Uncertainty in hydrogeophysics: electrical resistivity tomography with variational inference

Electrical resistivity tomography (ERT) is a widely used and effective tool for hydrogeological investigations. Conventional ERT inversion approaches are based on gradient-based algorithms, which typically provide deterministic optimal solutions, which are subject to uncertainty. Such uncertainty could have significant impact on hydrogeological interpretation using ERT. Model appraisal is a critical step after inversion, however, conventional appraisal methods are qualitative and thus subjective. To address these limitations, this study introduces a probabilistic variational inference (VI) method, referred to as Stein variational gradient descent (SVGD), to quantify both resistivity distributions and associated uncertainties in ERT inversions. Synthetic examples are conducted to investigate the effects of configurations and noise, and to compare the performance of SVGD with conventional inversion and model appraisal techniques.
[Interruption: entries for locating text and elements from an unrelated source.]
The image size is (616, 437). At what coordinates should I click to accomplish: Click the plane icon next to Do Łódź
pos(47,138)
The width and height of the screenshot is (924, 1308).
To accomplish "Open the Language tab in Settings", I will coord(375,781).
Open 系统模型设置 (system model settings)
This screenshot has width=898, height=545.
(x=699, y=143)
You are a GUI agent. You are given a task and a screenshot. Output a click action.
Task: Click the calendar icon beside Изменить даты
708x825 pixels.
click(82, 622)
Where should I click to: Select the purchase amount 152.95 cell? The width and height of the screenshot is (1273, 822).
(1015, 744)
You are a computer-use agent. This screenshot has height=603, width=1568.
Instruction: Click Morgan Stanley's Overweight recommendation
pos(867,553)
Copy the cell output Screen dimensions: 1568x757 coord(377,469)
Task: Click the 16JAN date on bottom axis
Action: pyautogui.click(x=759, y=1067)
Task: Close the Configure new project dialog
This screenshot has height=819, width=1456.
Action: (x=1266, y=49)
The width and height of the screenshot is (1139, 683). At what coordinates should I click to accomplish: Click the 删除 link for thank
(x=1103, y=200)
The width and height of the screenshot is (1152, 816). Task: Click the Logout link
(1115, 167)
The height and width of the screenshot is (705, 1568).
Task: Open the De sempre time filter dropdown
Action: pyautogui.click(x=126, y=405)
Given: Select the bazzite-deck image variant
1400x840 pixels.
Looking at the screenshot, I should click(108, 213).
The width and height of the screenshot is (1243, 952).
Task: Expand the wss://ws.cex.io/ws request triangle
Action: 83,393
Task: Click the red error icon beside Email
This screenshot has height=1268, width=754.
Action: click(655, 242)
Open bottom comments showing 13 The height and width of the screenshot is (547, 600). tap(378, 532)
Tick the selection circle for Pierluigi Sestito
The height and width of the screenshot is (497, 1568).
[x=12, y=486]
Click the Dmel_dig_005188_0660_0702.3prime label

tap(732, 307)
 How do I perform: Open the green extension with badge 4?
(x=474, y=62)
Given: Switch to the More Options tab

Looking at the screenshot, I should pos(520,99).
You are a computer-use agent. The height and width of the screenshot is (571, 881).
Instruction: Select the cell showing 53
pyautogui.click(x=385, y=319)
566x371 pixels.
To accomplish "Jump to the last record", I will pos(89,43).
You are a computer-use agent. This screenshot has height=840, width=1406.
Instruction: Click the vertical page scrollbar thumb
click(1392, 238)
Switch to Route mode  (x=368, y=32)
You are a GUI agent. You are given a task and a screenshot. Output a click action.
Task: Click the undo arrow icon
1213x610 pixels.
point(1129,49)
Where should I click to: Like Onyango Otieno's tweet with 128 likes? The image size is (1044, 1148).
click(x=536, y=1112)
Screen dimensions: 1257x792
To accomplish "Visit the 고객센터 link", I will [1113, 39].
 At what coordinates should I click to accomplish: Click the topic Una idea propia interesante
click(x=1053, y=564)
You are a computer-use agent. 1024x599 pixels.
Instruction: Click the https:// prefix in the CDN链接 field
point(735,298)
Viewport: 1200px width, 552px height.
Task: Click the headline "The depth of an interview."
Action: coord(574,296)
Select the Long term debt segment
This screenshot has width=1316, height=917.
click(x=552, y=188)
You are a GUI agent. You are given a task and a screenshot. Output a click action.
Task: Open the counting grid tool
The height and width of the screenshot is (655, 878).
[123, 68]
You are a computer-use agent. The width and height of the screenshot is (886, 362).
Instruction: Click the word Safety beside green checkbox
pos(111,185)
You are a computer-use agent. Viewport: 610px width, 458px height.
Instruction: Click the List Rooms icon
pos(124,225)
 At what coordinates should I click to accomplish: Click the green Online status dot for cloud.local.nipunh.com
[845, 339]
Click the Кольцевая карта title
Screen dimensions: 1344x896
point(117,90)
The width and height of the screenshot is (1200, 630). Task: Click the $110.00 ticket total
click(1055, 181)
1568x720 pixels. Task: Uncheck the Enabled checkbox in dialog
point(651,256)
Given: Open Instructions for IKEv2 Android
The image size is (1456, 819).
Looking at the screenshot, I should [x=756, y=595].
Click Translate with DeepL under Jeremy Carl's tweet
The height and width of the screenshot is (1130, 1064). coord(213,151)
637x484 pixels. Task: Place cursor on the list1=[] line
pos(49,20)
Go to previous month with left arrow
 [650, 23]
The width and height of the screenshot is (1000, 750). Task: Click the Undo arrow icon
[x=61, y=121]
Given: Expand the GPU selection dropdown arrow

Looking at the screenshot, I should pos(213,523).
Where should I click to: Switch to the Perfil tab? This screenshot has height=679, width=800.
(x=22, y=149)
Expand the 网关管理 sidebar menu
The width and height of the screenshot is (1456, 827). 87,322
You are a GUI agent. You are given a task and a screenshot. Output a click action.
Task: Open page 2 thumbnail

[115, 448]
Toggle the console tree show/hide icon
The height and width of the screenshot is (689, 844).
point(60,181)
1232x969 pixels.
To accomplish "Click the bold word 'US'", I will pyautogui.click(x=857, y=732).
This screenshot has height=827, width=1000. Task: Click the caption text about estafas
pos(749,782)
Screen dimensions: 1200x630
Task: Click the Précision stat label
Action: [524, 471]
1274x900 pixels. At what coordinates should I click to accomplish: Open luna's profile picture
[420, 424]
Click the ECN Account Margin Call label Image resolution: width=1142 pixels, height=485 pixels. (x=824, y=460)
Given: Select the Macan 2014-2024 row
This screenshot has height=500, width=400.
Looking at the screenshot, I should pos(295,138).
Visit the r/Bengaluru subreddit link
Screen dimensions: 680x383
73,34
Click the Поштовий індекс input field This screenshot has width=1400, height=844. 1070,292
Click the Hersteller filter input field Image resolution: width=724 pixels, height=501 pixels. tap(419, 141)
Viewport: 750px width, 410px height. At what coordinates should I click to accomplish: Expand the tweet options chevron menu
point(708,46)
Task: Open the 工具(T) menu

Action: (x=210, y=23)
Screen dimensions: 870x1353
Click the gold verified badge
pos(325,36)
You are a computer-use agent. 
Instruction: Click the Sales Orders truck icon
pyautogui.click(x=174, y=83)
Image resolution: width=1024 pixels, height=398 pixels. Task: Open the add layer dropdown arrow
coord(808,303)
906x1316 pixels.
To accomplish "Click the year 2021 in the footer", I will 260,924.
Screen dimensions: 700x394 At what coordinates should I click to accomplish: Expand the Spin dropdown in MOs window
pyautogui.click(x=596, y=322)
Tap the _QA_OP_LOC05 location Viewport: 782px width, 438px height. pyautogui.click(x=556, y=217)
A field case study and its model validation are also presented to demonstrate the practical advantages of uncertainty quantification in field. The results indicate that SVGD can effectively reduce artifacts introduced by regularization and provide more comprehensive quantitative insights into subsurface structures compared to conventional approaches. The study also reveals limitations in the interpretation of basic statistics of uncertainty estimates, highlighting the need to examine the entire posterior distributions of parameter values. Additionally, this study demonstrates that the final uncertainty arises from a trade-off among multiple factors, such as geometry of subsurface structures, measurement techniques and data noise levels. Finally, we also discuss some comparisons with other probabilistic frameworks in hydrogeophysics, highlighting its potential to improve uncertainty and probability quantification in ERT, and possible future developments in hydrogeophysical coupled inversion.